OpenAI Gym is a toolkit for testing reinforcement learning algorithms. Gym is fun and powerful, but installation can be a challenge. This post will give you a one-line command to install Gym on any modern Mac, reducing your setup time to minutes.

To get started, open up terminal and run the below command to download and run the setup script:

bash <(curl -Ls https://raw.githubusercontent.com/andrewschreiber/scripts/master/gym_installer.sh)

That’s it! The script will take a few minutes to interactively install Gym and it’s dependencies as seen below.

Check out the source code

How It Works

[Step 1] Homebrew — MacOS Package manager

We use Homebrew to install Gym’s system-level dependencies. Homebrew downloads packages to their own folders, and uses symlinks to make the commands available. Here’s a summary of each dependency:

cmake: Cross-platform build tool.

swig: Call C/C++ interfaces from Python.

boost: Powerful additions to C++ standard library

boost-python: Python wrapper for boost.

sdl2: Provides low-level, cross-platform access to graphics hardware

wget: Easily download files

We also install the Xcode Command Line tools, which is needed for compiling certain environments.

[Step 2] Conda — Environment and package manager

Conda (also known by Anaconda or Miniconda) is an alternative to the pip/virtualenv/easy_install toolchain. Conda makes it easy to setup Python 3.5 and by using a Conda environment existing python setups will not be affected.

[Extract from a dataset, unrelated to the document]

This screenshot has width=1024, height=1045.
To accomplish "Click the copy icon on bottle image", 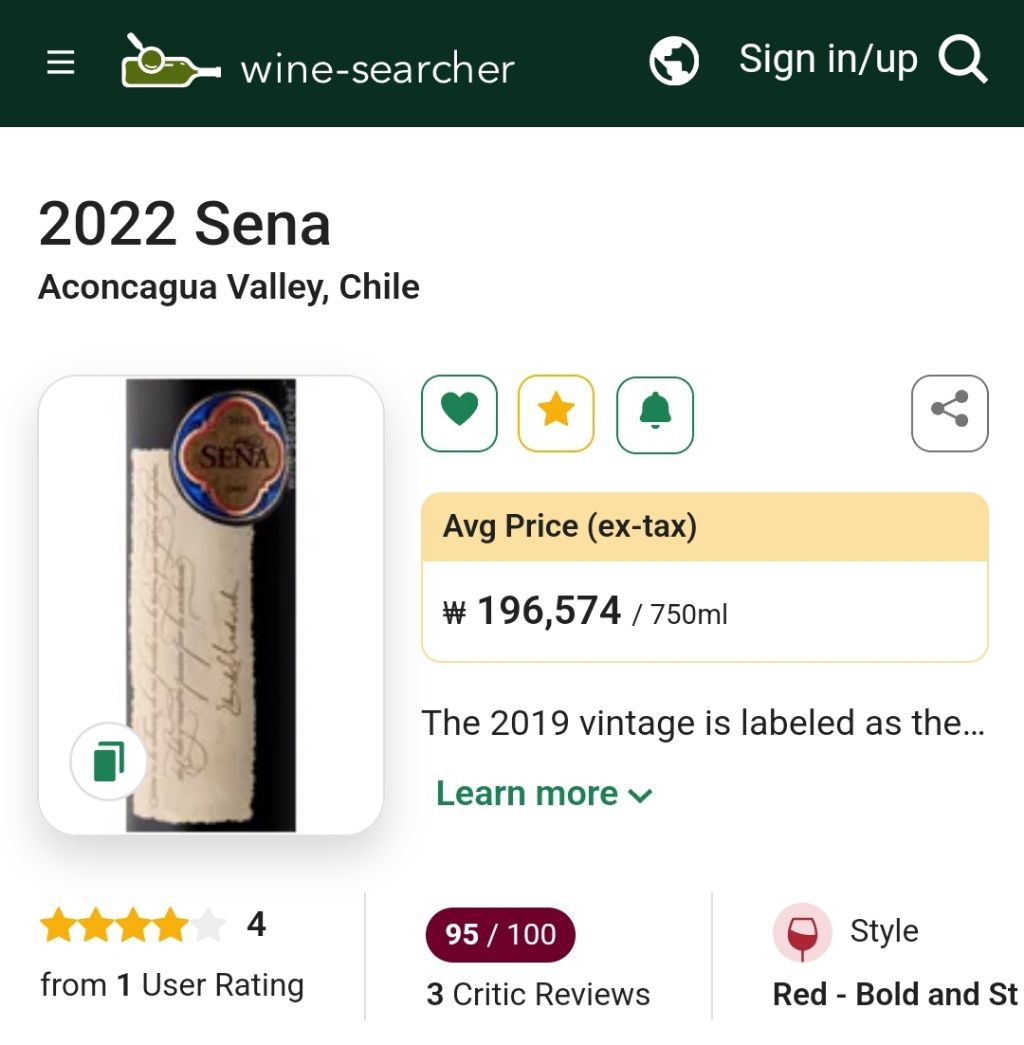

[Step 3] Install OpenAI Gym

We install Gym using pip within our Conda environment called ‘p36’. Here are the library dependencies:

numpy: Scientific computing

request: HTTP requests

six: Python 2 & 3 compatibility

pyglet: Windowing and graphics

keras: High-level neural network API

theano: Deep Learning & matrix math integrated with numpy

atari_py: High-performance hooks into emulated games

Pillow: Image processing

PyOpenGL: Call OpenGL APIs with Python

box2d-py: 2D game physics simulator

pachi-py: Play Go programmatically

mujoco_py: Qwop-like physics simulations

imageio: Image reading/writing

[Step 4] Test an agent.

We create a ‘GymAgents’ folder in the current directory to place our Python-based agents.

Then we download and run a simple example agent to make sure Gym has been successfully installed. If everything works, you will see a ASCII message like this:

If you run into any challenges with the setup script, let me know via the comment section or preferably Github issues. My goal is to make the script as fast, clear, and enjoyable as possible.

You now should be setup with OpenAI Gym. Read the docs and test your Reinforcement Learning algorithms!